(TEXTE RETENU):

▼

Cameroun: C'est fou le "Petit Piment" d'Alain Mabanckou !

20 Juillet 2022

La schizophrénie et autres maladies mentales, décidément un terrain fertile pour les romanciers. Alain Mabanckou nous en avait déjà fait une petite démonstration, dans un style un peu dément, dans son roman intitulé Verre cassé. Dans cette autre fiction, l'écrivain congolais nous enferme de nouveau dans la tête d'un personnage névrosé, Petit Piment en l'occurrence, héros du roman éponyme, pour essayer de comprendre comment, de l'enfance à nos trente-deux dents, on peut passer d'un état mental sain à une psychose en phase terminale.

Si ce n'était que cela, le livre aurait de quoi décourager plus d'un lecteur. Avouons que l'idée d'aller fouiner sur près de trois cents pages dans la tête d'un déséquilibré pleine de cafard et de toile d'araignée n'est pas des plus enchanteresses, à moins qu'on ne soit étudiant ou spécialiste d'une de ces matières où le nom de Freud a tendance à ressurgir de manière assez récurrente.

▲

(CONSIGNE DE TRAVAIL 1):
Répondez aux questions suivantes sur la critique de Petit Piment.
(a) Quel autre roman d'Alain Mabanckou la critique mentionne-t-elle ?
(b) Quelle nationalité la critique attribue-t-elle à l'écrivain ?
(c) Sur combien de pages environ le lecteur est-il invité à fouiner dans la tête du personnage ?
(CONSIGNE DE TRAVAIL 2): Reprenez la critique de Petit Piment après sa dernière phrase et poursuivez-la de quelques phrases.
Les items du jeu de données ne servent pas pour ce travail.

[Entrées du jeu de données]
▼

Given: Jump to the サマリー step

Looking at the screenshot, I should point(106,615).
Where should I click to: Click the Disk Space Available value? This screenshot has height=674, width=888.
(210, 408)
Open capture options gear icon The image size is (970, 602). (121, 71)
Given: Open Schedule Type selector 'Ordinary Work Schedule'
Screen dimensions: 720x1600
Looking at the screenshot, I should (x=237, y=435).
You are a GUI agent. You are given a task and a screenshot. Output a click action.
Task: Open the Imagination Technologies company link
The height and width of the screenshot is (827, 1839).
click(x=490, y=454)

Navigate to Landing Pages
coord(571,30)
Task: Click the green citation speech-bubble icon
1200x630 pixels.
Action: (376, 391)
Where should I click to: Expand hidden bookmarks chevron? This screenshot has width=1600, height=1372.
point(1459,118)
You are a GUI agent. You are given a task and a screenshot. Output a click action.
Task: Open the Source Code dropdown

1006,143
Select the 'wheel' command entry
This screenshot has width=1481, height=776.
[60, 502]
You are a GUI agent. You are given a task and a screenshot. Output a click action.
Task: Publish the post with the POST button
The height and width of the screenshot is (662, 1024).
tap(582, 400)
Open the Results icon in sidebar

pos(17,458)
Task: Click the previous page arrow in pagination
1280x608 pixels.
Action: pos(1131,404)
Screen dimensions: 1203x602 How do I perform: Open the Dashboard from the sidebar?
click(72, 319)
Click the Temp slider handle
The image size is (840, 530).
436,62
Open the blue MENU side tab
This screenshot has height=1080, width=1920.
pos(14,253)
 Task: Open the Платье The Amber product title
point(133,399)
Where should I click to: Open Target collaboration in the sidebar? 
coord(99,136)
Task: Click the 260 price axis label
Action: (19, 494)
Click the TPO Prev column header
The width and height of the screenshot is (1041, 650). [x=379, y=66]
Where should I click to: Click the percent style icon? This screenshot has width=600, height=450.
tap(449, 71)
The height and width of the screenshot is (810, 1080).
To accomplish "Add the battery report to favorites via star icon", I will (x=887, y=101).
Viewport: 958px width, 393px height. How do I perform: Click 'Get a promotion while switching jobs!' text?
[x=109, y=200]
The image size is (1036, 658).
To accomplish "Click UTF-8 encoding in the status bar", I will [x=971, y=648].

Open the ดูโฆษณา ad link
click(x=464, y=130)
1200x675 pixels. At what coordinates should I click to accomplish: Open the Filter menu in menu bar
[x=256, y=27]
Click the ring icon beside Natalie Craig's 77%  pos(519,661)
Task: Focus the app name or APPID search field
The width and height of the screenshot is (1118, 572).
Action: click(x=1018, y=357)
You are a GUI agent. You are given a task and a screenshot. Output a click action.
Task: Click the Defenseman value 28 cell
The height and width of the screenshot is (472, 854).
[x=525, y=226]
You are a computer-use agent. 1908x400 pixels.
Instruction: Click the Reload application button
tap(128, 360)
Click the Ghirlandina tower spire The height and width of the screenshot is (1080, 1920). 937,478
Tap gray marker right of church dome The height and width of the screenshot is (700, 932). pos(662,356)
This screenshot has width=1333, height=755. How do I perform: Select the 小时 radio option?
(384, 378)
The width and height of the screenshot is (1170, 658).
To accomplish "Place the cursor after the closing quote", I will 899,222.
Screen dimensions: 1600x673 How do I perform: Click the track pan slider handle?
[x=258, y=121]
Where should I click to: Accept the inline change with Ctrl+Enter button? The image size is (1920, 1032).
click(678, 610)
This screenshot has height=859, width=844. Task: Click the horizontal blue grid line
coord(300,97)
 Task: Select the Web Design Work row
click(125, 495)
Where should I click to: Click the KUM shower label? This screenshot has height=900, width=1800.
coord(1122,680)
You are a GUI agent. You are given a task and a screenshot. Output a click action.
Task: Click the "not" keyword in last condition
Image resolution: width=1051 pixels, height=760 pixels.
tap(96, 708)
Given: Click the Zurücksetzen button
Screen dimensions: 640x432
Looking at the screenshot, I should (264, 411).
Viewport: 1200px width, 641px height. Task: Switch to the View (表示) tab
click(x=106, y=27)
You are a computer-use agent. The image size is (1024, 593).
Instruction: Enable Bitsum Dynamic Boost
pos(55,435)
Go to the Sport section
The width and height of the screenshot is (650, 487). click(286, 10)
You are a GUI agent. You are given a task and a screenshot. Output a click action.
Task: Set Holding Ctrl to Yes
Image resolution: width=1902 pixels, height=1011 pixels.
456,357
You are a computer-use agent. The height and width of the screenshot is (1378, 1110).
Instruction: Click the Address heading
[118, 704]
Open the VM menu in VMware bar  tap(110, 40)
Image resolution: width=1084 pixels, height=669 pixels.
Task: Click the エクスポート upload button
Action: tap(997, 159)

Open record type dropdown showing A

▲

(CORRIGÉ 1):
(a) Verre cassé.
(b) Il est congolais.
(c) Sur près de trois cents pages.

(CORRIGÉ 2):
Heureusement il y a aussi de l'humour. Pas autant qu'il en faudrait pour rivaliser avec du gaz hilarant (il ne s'agit pas non plus de vous rendre fou de rire) ; c'est plutôt un humour à peine pimenté, un tant soit peu naïf, un humour à la Mabanckou, juste ce qu'il faut pour vous faire sourire de temps à autre tout au long de l'histoire.

On l'aura compris, Petit Piment c'est un bon morceau pour les inconditionnels de la littérature de l'absurde, au sens kafkaïen du terme. Beaucoup de choses dans cette histoire pourraient en effet vous sembler aux antipodes des normes de la logique. A commencer par le nom marqué sur l'acte de naissance du héros, alias Petit Piment, tout un cantique : Nzambe Po Moze yamoyindo abotami namboka ya Bakoko (Rendons grâce à Dieu, le Moïse noir est né sur la terre des ancêtres).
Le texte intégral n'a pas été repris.